Stories such as the Doctor Oz report are not positive for the medical spa industry, but they’re not necessarily hatchet jobs, either—many medical spas are, in fact, operating illegally, and untrained, unqualified employees are burning patients with lasers, among other potentially serious violations.
Medical spas and laser centers have become so popular—and so profitable—that some owners and operators rush to open them and, as a result, they are often not properly formed and not compliant with state and local statutes. Traditionally, there has not been a great deal of enforcement of these violations, but this is changing.
Medical spas have become so prevalent that state regulatory agencies simply cannot ignore them anymore. As is seen in the rise of media coverage of these issues, patients who suffer unforeseen outcomes will not hesitate to complain to the media. Personal injury attorneys have also picked up on the trend—you may have noticed television commercials and print ads calling for clients to sue medical spas and laser centers. The story is out there, and it only takes one aggrieved patient to cause a medical spa’s world to come crashing down.
Although it is undeniable that there is a certain level of non-compliance that exists in the medical spa industry, medical spa owners and operators need to be asking themselves how they can start becoming an industry that regulates itself, so that they don’t have these types of continuing issues with state regulators.
To start on the road to compliance, medical spa owners and operators should take the following steps.
Know the law. While there are grey areas, many answers can be found in state’s practice acts with just a little bit of searching.
Reach out to local health care attorneys for evaluation. Most medical spas only contact a lawyer when they’re already in trouble, not at the front end where the lawyer can help prevent trouble down the road.
Work toward understanding. You goal should be to understand the basic core principles regarding medical practice and realize that, while this is a lucrative industry that is often quite safe, there is still some level of danger.
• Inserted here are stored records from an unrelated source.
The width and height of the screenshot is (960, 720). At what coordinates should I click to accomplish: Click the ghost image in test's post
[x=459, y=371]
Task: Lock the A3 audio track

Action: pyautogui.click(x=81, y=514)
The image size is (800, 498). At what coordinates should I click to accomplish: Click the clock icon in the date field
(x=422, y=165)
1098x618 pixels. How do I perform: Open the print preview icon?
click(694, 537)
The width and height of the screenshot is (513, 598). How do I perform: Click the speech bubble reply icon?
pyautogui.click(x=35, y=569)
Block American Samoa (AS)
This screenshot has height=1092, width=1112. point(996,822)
AmSpa pledges to continue its efforts to educate medical spa owners and operators to make sure that they are operating in compliance with the law. It also aspires to educate the public in order for them to understand the difference between a medical spa that is compliant and one that is not, as well as inform them about what the treatments offered by medical spas actually entail. AmSpa is also pushing for standardization of laser training across the industry—in some states, there are no training requirements, and a lack of proper training can lead to outcomes such as the ones that Doctor Oz aired to the general public.
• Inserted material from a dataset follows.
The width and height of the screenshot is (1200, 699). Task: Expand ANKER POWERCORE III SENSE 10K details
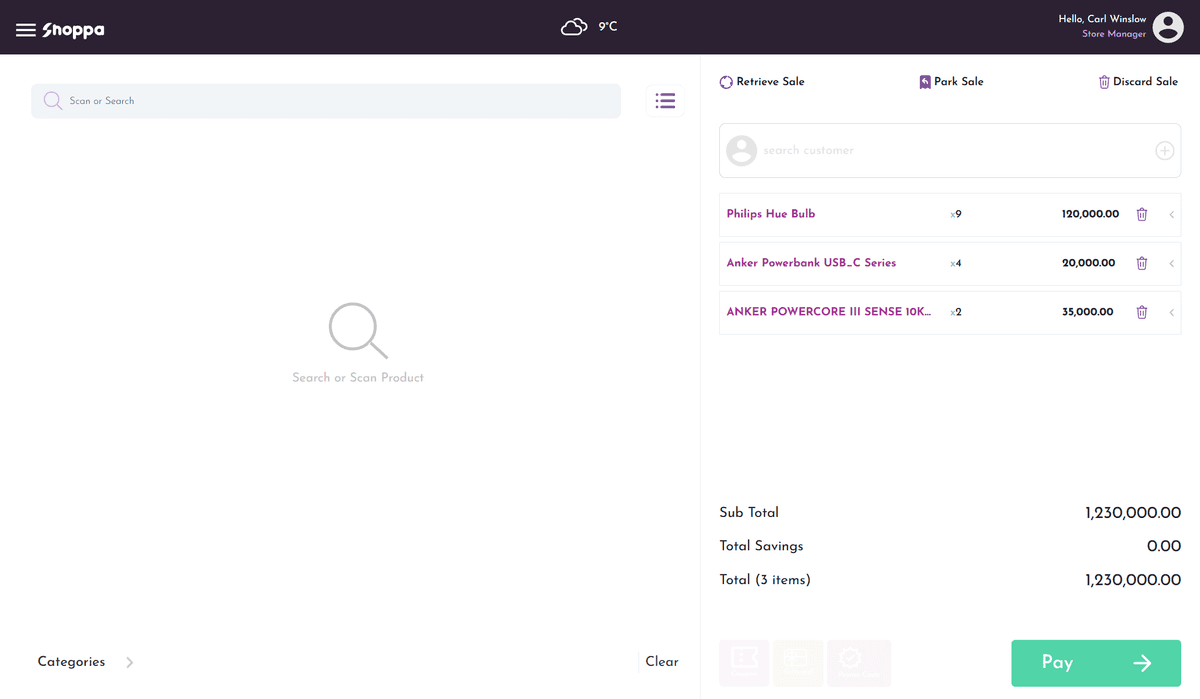(x=1171, y=312)
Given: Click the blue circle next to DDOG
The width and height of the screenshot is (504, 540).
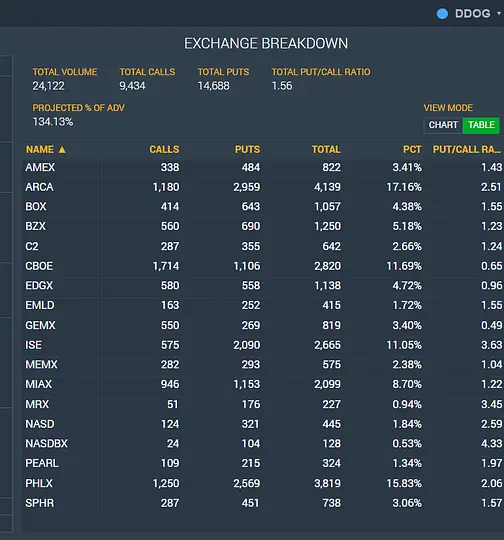Looking at the screenshot, I should point(442,14).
The industry needs to come together to discuss how it should be regulated, as it is clearly growing and is not going away. There is some guidance in the laws as they are written, but the states do not do a particularly good job in educating the public about what they say and mean. Still, enforcement is ramping up, and medical spa owners and operators must be properly prepared in order to comply and avoid more negative media coverage in the future.